Excited to announce our new NNsight version, nnsight v0.5.13!
This release re-integrates support vLLM into NNsight, along with introducing performance improvements.
To learn more, check out the release notes below and the vLLM tutorial.
Please use this thread to provide feedback on vLLM integration and any other issues concerning this release.
Release Notes:
1. nnsight support for vLLM inference has been complexly refactored and works with the latest version of vLLM, including tensor parallelism. Enabling fast inference on multi-GPU models with NNsight interventions!

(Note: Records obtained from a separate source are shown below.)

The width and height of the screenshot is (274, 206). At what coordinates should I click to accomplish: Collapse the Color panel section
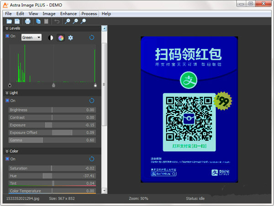tap(7, 151)
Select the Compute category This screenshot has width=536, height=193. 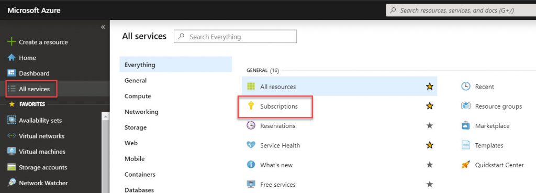(138, 96)
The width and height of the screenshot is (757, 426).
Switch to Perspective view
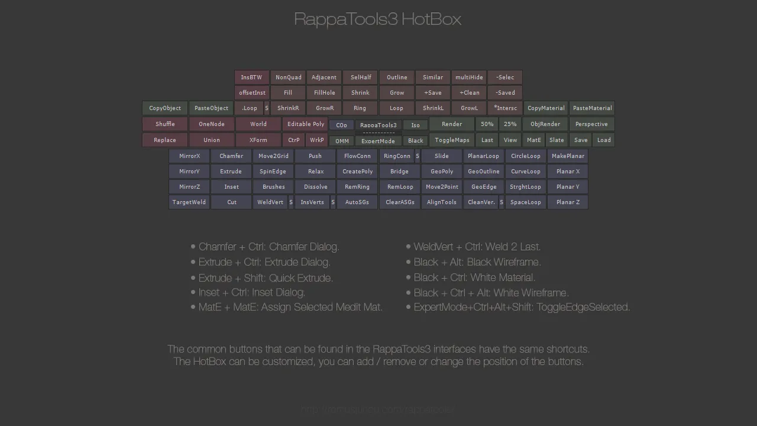(591, 124)
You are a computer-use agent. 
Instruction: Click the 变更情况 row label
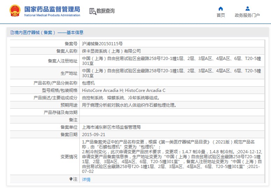coord(69,157)
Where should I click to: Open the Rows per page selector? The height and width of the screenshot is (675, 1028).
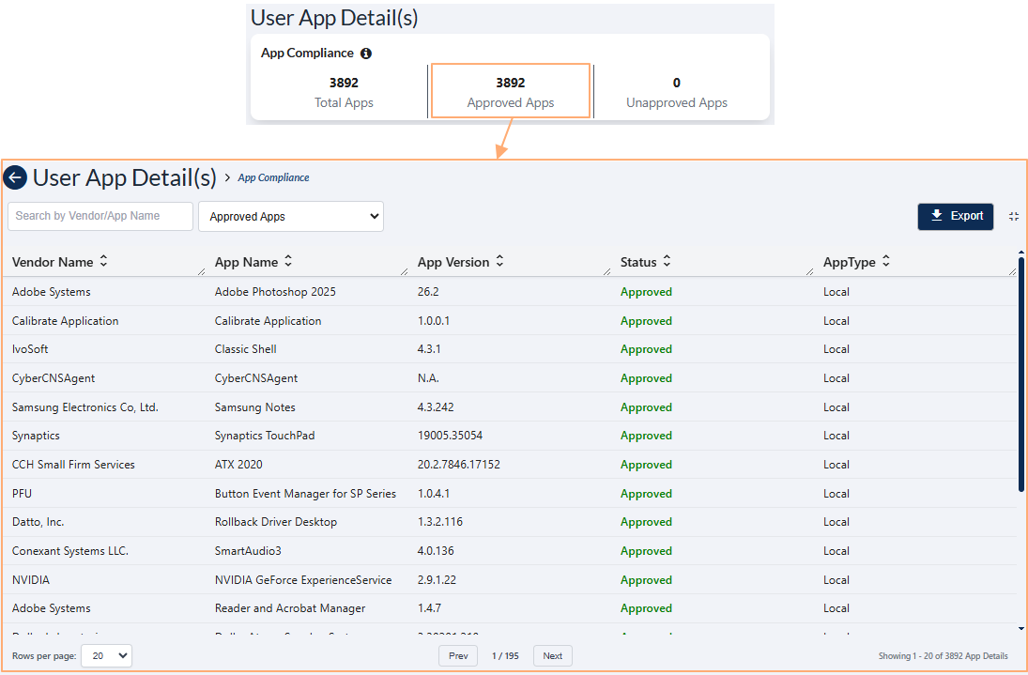coord(106,655)
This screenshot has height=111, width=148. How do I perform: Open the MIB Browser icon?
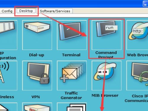[x=107, y=75]
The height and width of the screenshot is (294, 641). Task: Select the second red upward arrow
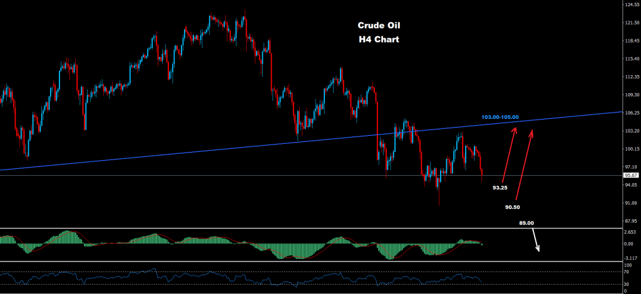click(525, 165)
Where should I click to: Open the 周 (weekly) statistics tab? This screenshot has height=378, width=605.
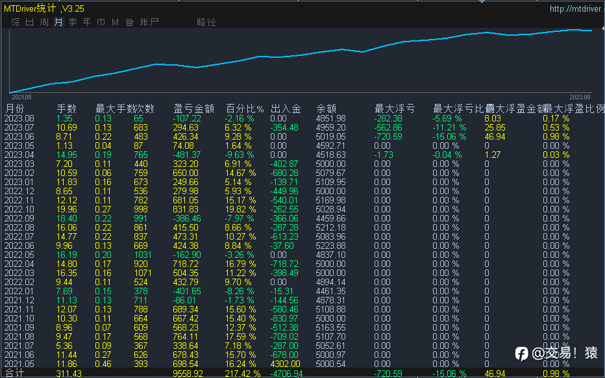tap(44, 22)
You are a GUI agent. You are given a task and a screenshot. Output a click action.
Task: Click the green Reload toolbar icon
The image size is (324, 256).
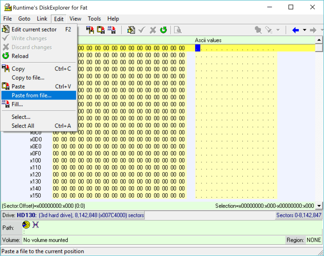tap(163, 30)

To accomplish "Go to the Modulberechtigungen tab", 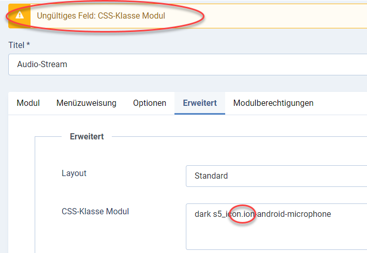I will click(x=273, y=103).
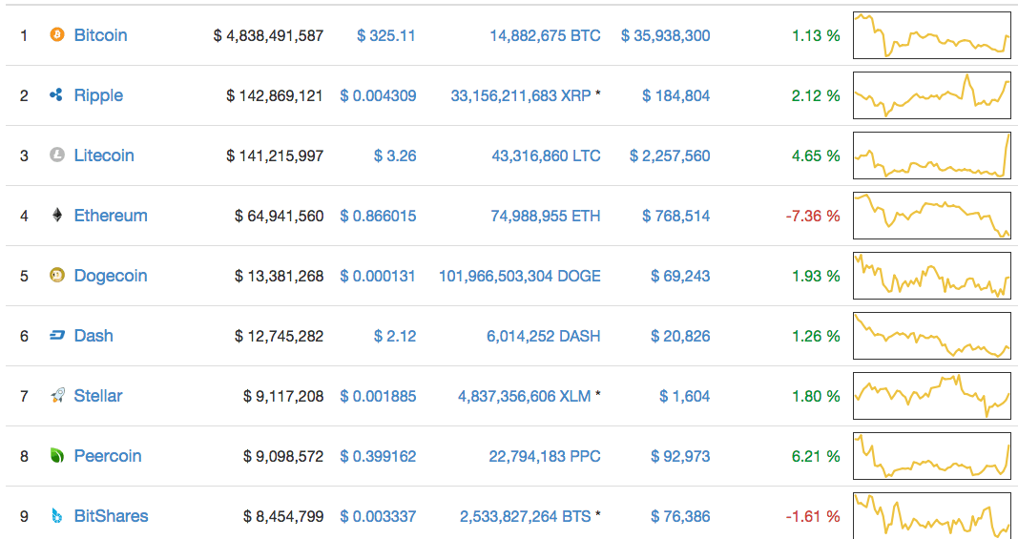Screen dimensions: 1018x539
Task: Open Litecoin's sparkline price graph
Action: [931, 155]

if __name__ == "__main__":
from nnsight.modeling.vllm import VLLM
model = VLLM("meta-llama/Llama-3.1-8B", dispatch=True, tensor_parallel_size=2)
with model.trace(
"The Eiffel Tower is located in the city of",
temperatur=0.8,
max_tokens=30,
) as tracer:
activations = list().save()
logits = list().save()
samples = list().save()
with tracer.iter[:30]:
activations.append(model.model.layers[16].mlp.down_proj.output[0].cpu())

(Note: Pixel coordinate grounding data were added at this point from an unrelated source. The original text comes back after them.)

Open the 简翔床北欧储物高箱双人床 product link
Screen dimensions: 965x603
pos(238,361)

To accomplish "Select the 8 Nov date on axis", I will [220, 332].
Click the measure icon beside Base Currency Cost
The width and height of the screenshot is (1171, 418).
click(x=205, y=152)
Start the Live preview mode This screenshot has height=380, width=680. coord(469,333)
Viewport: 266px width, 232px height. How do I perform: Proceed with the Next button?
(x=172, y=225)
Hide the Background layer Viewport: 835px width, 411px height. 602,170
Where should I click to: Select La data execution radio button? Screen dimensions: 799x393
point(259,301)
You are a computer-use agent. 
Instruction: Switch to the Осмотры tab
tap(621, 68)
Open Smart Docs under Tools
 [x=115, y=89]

logits = logits.append(model.logits.output)
samples.append(model.samples.output)
output = tracer.result.save()
Feedback on our vLLM integration would be much appreciated.
Works with vLLM>=0.12
2. Optimizations to interleaving induced performance improvements across the board. Noticeable when doing a significant amount of interventions.

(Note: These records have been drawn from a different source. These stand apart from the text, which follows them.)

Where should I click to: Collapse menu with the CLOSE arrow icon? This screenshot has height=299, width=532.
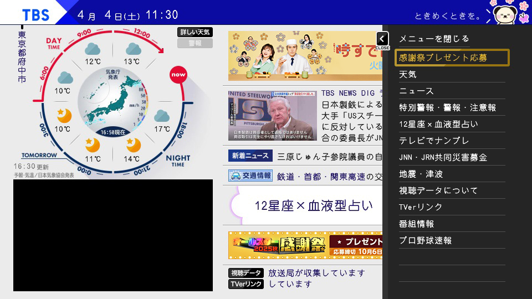[382, 39]
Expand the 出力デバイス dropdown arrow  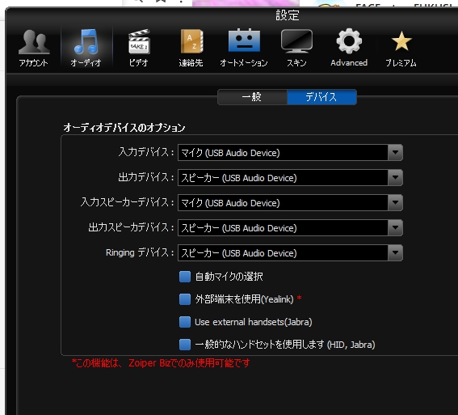(x=395, y=177)
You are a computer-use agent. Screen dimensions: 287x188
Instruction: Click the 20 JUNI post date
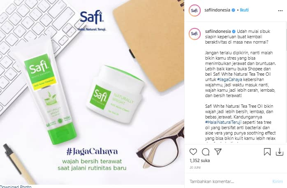(195, 167)
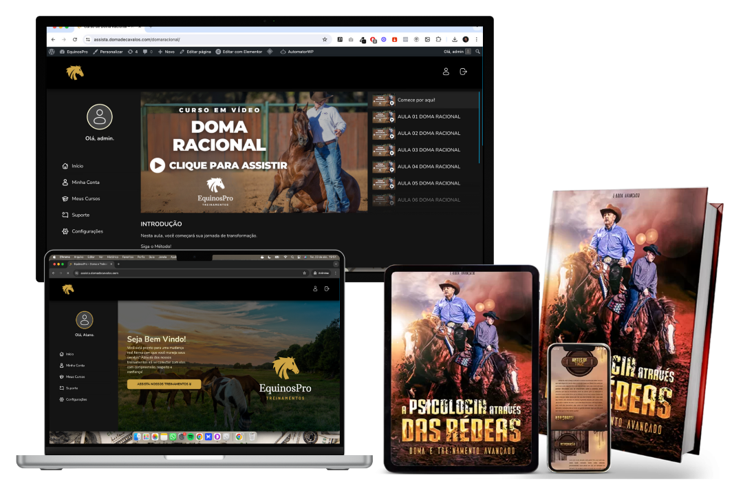Open the Chrome three-dot menu
Image resolution: width=743 pixels, height=484 pixels.
pos(476,39)
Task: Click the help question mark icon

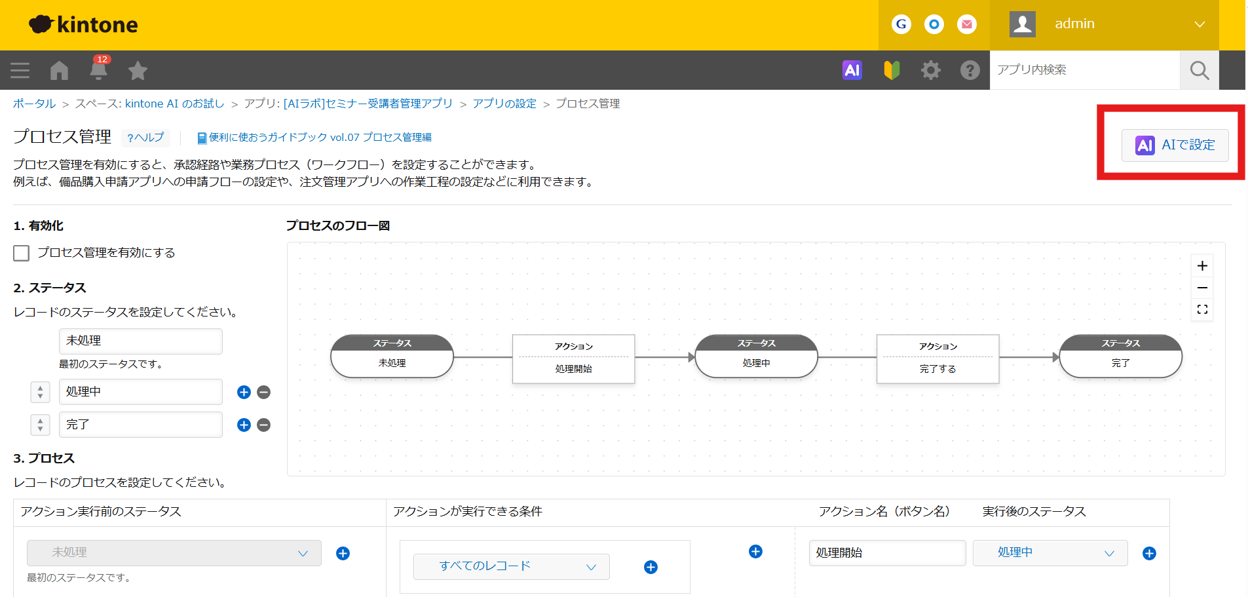Action: 970,70
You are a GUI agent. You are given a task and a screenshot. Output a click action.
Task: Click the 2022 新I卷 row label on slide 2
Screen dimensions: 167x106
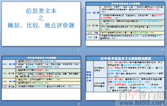tap(93, 13)
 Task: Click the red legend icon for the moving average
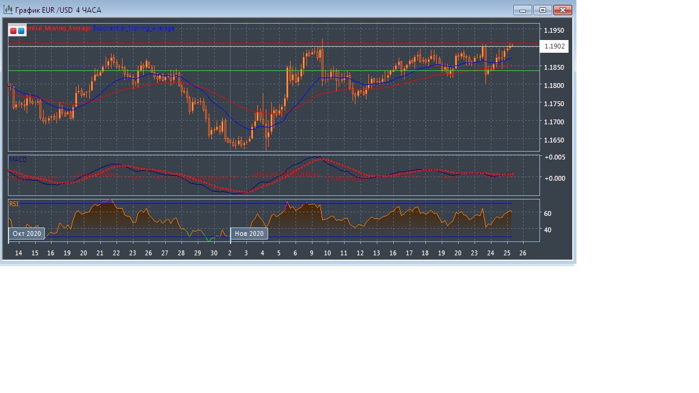13,30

In addition, there are three config flags you can set which see a much greater improvement but require code changes or are more experimental.
from nnsight import CONFIG as NNSIGHT_CONFIG
NNSIGHT_CONFIG.APP.PYMOUNT = False
NNSIGHT_CONFIG.APP.CROSS_INVOKER = False
NNSIGHT_CONFIG.APP.TRACE_CACHING = True
- PYMOUNT: Turning this flag off removes the ability to call
.save()on arbitrary objects and instead will require you to callnnsight.save
from nnsight import save
with model.trace("Hello world"):
output = save(model.output)
Mounting and un-mounting .save() onto python objects has some performance cost.
- CROSS_INVOKER: Turning this off prevents sharing variable between invokers. This sharing has a performance cost. Most people don’t use this anyway so you should probably turn it off.
with model.trace() as tracer:
with tracer.invoke("Hello world"):
hs = model.model.layers[0].output
with tracer.invoke("Hello world"):
model.model.layers[1].output = hs # X UnboundVariable: hs is not defined
- TRACE_CACHING: This caches the source code of your trace making future lookups much faster. So if you have a trace in a loop or in a function called more than once, you’ll see a significant improvement.